QUOTED PASSAGE:
Western society is sitting, or lying, on a ticking time bomb of ‘chronic’ sleep deprivation, according to Nobel Laureate Michael Rosbash, who believes disrupting sleep patterns can affect a range of basic bodily processes, governing anything from mood and weight to cancer.
Rosbash shared the 2017 Nobel Prize with fellow Americans Jeffrey Hall and Michael Young “for their discoveries of molecular mechanisms controlling the circadian rhythm.” Every living thing on Earth is geared to its 24-hour day, but it is only recently that it was discovered how our body clock works - it is controlled by basic cellular functions to maintain internal timekeeping.
The first hint came in the 18th century, when it was noticed that a mimosa plant opened and closed its leaves in time with the day and night even when kept in the dark. In the 1970s Seymour Benzer and Ronald Konopka identified a gene in Drosophila fruit flies that, when mutated, disrupted the flies’ circadian clock. They called the gene period and in 1984 Michael Rosbash, working with Jeffrey Hall at Brandeis University in Waltham, Massachusetts, succeeded in isolating the gene and in 1990 discovered that PER, the protein encoded by period, accumulated during the night and degraded during the day. Hall and Rosbash reasoned PER blocked the period gene and could regulate its own level through a feedback loop. This was later confirmed by Young, who found that a second protein, TIM, bound to PER, enabling them to enter the cell’s nucleus to block the period gene.

QUESTIONS TO ANSWER:
1 - Check each statement against the body clock passage and answer yes or no, quoting the exact words of the passage that decide it: (a) Rosbash shared the 2017 Nobel Prize with Jeffrey Hall and Michael Young. (b) Seymour Benzer and Ronald Konopka isolated the period gene in 1984. (c) PER builds up during the day and breaks down at night.
2 - Please carry on the body clock passage, starting right after its final sentence about TIM binding to PER.
The material that comes after this has no connection to the body clock passage.

DATA SHOWN:
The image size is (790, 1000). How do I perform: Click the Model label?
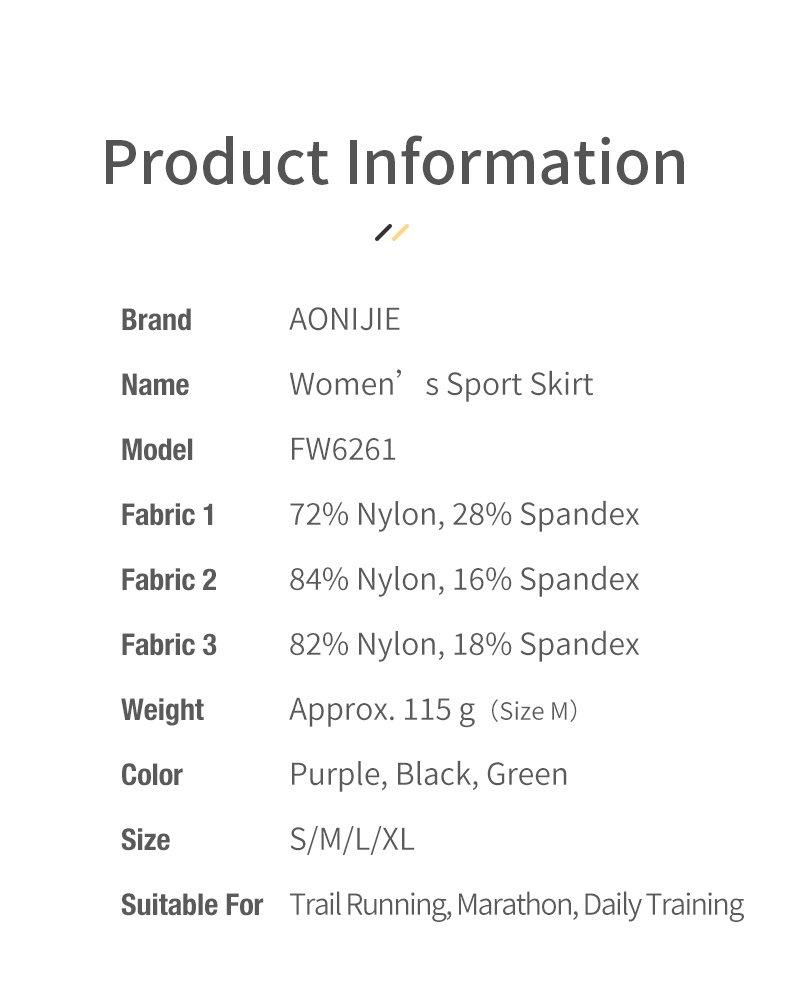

SET OF ANSWERS:
1 -
(a) Yes: "Rosbash shared the 2017 Nobel Prize with fellow Americans Jeffrey Hall and Michael Young"
(b) No: "in 1984 Michael Rosbash, working with Jeffrey Hall at Brandeis University in Waltham, Massachusetts, succeeded in isolating the gene"
(c) No: "PER, the protein encoded by period, accumulated during the night and degraded during the day"

2 -
Professor Rosbash admits he had no ‘grandiose thoughts’ about his 1990 paper, but in recent years concern has grown that sleep deprivation can affect more than just mood - it works at a genetic level to impair hormones and metabolism, making people more susceptible to obesity and, it is thought, illnesses including Alzheimer’s and cancer. “It’s clear that it has its fingers in all kinds of basic processes by influencing an enormous fraction of the genome,” Rosbash said.
Michael Morris Rosbash was born in Kansas City, Missouri, in March 1944 to German Jewish refugees. The family moved to Boston when Michael was two and he remains a Red Sox fan. His father died when Michael was 10 and he admits to being ‘a difficult kid and an indifferent student’. At 17 he moved away to CalTech, initially to study mathematics, but was converted to biology by working in the lab of Norman Davidson. Graduating in 1965 with a chemistry degree, Rosbash spent a year at the Institut de Biologie Physico-Chimique in Paris as a Fulbright scholar before returning to the US to study biophysics at MIT, gaining his PhD in 1970. He then spent three years on a fellowship at the University of Edinburgh in Scotland before joining the faculty at Brandeis.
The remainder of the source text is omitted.